Char-rnn: Generating java code snippets

experimenting with a char-rnn to generate realistic java code

MM

Generating realistic code

Karpathy's blog on recurrent neural networks has lots of awesome examples on how to apply this architecture to various use cases. Recurrent neural networks allow us to process sequential data. Unlike regular neural networks that need to have a fixed size input and output vector, rnns can use sequences of vectors as inputs or outputs. With rnns, you can now have different kinds of mappings between inputs and outputs (ie. one-to-many, many to-one, many-to-many). A regular neural network has a one-to-one mapping since the input and output vectors are a fixed size. This change means that we can model temporal behavior and use internal memory to process new inputs. Karpathy's blog does an excellent job at explaning all the glory of the RNN.

A particular use case that Karpathy discussed in this blog was generating code using a character-level rnn. This type of rnn takes individual characters and models the probability of the next character appearing given a set of previous characters. He gives the example of modeling how to generate the word "hello". The model takes in 4 training samples: "h", "he", "hel", "hell". From these training examples, the model should learn that:

  • "e" is the most probable character after the sequence "h"
  • "l" is the most probable character after the sequence "he"
  • "l" is the most probable character after the sequence "hel"
  • "o" is the most probable character after the sequence "hell"

Training

Karpathy has a github with torch code to implement this char-rnn, but I decided to use another github repo that adopts his code using tensorflow. Instead of using the sample Shakespeare corpus they provided, I downloaded this giant dump of Java code projects found on github. I flattened the entire directory structure and concatenated all the files together to create a giant corpus of java code. This text file ended up being 6gb! To start training, I only used 40,000 lines from the data file so that it wouldn't take too long. Using lstm cells, 4 hidden layers of 128 neurons each, a batch size of 20 characters, and a small learning rate of 0.002, I was able to get the perplexity of the validation data down to 3.62. A low perplexity means that the probability distribution found by the model is good at predicting the next sample.

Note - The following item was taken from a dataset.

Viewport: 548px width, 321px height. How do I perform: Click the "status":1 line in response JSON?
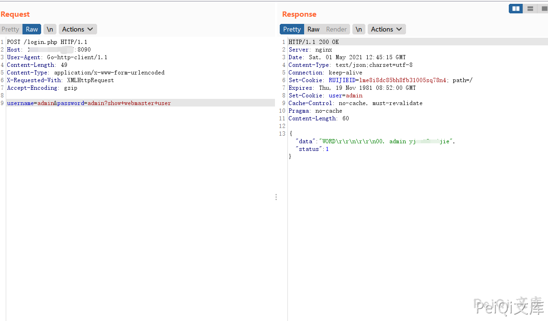click(312, 149)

Using the text "* This is free software;" as the start point, when sampling using this model I get the following results

                                  
Sampled text is:
* This is free software;

@TestAnnotationInClass.caldRandom16();
        } else
elements.put();
System.outline text = cannot v = new Clpr class(Double edge,
Dependency();
Coothain isInfo.reconsumAffinitorLimyTot(project);
}

@Overridable multer
createBuilder.bundle(23, t2, ret + ")
*
number = nrai = wigtels;
String fifelinations = parent.getAbstract();
p; throws ParametersForField(Token e : functionAi.main.classLaben());
if (p << ACTIONS);
sickList.add(mNamesTriple);
return new Lide(B

                                

                                
This returns a sample of 600 characters. The model understands that statements need to end in semicolons. It also seems to have some sense of how to declare different kinds of variables, utilize decorators, and constructing if statement near the end.

When training this first model, you can see by the training and validation perplexity curves that the model has plateaued near the end of the training. The training perplexity curve shows a slight uptick near the end, meaning that the model still has more to learn and could possibly be underfit. We can make the next model more complex and learn more patterns without worrying too much about overfitting yet. Keeping in mind that only a sliver of the data was used, we could train an overfit model on a small chunk of data and then let it loose on the whole dataset. The significant increase of data could help regularize this overfit model.